Can you reproduce word for word the run of lines that starts with the line containing "Task: Select the Player tab" and ends with the line containing "I will 461,16.", including both of those lines?
^^^^^^^^^^^^^^^^
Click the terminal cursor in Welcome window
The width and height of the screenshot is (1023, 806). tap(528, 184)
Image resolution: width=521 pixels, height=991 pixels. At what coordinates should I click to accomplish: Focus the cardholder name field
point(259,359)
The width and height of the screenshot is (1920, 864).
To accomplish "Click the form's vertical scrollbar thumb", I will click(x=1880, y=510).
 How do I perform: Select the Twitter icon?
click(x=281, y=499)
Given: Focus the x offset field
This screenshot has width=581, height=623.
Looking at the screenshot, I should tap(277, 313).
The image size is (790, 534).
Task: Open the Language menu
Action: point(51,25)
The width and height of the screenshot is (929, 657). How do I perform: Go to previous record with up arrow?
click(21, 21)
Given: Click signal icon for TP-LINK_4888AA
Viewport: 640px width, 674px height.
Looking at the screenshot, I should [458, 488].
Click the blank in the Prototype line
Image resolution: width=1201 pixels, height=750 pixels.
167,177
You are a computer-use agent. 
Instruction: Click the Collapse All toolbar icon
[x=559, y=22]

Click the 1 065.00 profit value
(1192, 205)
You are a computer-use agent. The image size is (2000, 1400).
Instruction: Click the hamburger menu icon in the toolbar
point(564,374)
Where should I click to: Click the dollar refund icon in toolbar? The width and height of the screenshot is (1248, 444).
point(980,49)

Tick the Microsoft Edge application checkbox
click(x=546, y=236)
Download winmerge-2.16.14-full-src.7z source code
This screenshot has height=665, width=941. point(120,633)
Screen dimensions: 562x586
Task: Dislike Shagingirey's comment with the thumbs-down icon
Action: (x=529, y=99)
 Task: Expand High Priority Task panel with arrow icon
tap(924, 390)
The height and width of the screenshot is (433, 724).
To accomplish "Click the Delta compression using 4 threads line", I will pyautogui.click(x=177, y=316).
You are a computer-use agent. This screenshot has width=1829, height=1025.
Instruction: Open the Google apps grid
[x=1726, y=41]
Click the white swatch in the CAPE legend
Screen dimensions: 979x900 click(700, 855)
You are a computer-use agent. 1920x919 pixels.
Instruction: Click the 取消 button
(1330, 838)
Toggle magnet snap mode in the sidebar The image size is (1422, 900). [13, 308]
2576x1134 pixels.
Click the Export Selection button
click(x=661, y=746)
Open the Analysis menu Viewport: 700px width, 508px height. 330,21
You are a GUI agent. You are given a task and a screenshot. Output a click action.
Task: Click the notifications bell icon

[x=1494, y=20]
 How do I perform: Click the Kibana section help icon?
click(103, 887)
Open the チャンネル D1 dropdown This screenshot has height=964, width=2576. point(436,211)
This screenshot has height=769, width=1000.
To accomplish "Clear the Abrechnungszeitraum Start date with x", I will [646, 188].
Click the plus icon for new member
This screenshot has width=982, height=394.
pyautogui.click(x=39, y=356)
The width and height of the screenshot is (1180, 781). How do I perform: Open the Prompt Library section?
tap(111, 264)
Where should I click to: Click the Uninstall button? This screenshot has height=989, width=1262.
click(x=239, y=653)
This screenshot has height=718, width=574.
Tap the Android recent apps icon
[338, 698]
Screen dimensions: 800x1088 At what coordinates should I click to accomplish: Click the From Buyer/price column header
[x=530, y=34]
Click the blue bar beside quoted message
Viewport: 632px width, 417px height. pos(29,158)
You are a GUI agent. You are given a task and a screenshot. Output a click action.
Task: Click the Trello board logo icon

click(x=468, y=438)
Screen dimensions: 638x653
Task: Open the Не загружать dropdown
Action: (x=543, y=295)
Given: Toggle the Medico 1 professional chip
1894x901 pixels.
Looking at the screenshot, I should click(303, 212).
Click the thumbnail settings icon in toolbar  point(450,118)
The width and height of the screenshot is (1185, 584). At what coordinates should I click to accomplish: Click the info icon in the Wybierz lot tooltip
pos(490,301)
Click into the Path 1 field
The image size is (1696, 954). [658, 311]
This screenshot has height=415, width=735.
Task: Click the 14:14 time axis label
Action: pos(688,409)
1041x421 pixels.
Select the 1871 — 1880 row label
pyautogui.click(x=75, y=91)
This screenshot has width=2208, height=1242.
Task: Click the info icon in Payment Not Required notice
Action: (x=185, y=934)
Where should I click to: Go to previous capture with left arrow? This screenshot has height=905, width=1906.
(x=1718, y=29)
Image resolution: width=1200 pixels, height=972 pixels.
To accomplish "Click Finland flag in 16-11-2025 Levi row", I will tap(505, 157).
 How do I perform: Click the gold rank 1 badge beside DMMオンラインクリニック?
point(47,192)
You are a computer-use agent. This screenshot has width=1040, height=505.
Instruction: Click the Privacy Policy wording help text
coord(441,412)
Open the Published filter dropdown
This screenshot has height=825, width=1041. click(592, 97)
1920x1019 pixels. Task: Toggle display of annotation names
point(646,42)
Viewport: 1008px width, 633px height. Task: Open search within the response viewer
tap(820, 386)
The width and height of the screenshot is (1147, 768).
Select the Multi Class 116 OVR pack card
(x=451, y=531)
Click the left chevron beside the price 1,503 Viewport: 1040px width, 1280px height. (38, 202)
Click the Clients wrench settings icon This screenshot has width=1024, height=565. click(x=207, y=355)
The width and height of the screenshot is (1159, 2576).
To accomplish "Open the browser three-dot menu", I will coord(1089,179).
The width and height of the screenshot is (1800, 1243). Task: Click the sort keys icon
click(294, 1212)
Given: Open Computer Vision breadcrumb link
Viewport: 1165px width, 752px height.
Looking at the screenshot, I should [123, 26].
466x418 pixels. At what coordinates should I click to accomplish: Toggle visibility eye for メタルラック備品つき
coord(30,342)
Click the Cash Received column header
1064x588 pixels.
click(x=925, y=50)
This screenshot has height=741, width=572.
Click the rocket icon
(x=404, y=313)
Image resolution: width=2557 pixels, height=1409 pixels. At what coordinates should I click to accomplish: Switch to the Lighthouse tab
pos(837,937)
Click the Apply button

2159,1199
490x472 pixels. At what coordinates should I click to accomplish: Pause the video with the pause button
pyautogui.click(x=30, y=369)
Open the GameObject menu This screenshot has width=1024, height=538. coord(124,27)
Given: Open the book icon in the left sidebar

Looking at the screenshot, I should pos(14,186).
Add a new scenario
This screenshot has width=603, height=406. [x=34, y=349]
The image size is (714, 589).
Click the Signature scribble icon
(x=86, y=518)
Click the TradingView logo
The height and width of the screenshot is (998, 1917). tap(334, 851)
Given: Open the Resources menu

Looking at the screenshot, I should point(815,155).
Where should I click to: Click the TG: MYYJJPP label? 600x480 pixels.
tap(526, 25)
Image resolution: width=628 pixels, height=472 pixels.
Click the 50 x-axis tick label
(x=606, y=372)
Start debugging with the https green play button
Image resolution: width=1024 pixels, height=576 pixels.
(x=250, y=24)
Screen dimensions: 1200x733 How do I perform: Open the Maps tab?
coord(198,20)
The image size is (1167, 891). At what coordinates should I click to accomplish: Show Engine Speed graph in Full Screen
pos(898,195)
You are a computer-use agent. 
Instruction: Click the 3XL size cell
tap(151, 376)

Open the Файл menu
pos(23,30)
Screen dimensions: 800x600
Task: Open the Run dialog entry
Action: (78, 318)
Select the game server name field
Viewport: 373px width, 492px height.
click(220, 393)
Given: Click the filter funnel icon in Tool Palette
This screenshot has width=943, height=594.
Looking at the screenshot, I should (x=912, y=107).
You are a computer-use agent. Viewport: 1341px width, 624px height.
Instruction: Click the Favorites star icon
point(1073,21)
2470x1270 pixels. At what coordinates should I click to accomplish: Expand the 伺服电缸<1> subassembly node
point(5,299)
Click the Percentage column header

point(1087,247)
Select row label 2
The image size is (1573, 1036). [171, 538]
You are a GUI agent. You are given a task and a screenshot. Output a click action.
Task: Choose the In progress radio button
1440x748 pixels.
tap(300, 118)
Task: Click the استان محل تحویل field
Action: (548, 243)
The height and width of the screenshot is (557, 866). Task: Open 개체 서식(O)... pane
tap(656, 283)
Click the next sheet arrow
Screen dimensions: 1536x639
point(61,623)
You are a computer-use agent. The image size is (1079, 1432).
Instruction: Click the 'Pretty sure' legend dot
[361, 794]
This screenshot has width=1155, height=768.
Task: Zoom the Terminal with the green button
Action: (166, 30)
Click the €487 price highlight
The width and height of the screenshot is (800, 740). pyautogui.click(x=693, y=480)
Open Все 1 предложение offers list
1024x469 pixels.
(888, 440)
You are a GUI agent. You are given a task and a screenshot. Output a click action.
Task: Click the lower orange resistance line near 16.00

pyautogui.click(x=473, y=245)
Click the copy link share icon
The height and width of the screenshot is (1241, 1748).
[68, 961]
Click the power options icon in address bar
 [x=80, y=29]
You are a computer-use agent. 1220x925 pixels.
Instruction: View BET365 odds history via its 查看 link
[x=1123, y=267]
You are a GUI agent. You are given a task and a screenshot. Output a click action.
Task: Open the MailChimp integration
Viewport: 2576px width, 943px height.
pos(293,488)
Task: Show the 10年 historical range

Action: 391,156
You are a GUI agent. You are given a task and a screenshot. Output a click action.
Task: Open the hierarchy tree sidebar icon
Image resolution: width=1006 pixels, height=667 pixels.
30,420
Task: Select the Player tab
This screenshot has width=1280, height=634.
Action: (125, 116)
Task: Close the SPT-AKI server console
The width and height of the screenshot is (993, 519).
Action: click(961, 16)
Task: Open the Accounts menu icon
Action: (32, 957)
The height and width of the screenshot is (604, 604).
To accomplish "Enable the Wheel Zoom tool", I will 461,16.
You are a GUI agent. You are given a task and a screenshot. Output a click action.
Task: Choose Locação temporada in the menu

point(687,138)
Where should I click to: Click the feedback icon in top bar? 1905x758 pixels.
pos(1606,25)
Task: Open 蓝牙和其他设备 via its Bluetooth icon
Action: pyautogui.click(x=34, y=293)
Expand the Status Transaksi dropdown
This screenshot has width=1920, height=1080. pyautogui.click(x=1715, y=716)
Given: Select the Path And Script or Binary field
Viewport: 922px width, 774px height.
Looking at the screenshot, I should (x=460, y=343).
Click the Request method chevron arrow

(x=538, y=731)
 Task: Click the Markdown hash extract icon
^^^^^^^^^^^^^^^^
## TASK OUTPUT
Task: Select the Player tab
This screenshot has width=1280, height=634.
Action: (125, 116)
Task: Close the SPT-AKI server console
The width and height of the screenshot is (993, 519).
Action: click(961, 16)
Task: Open the Accounts menu icon
Action: (32, 957)
The height and width of the screenshot is (604, 604).
To accomplish "Enable the Wheel Zoom tool", I will 461,16.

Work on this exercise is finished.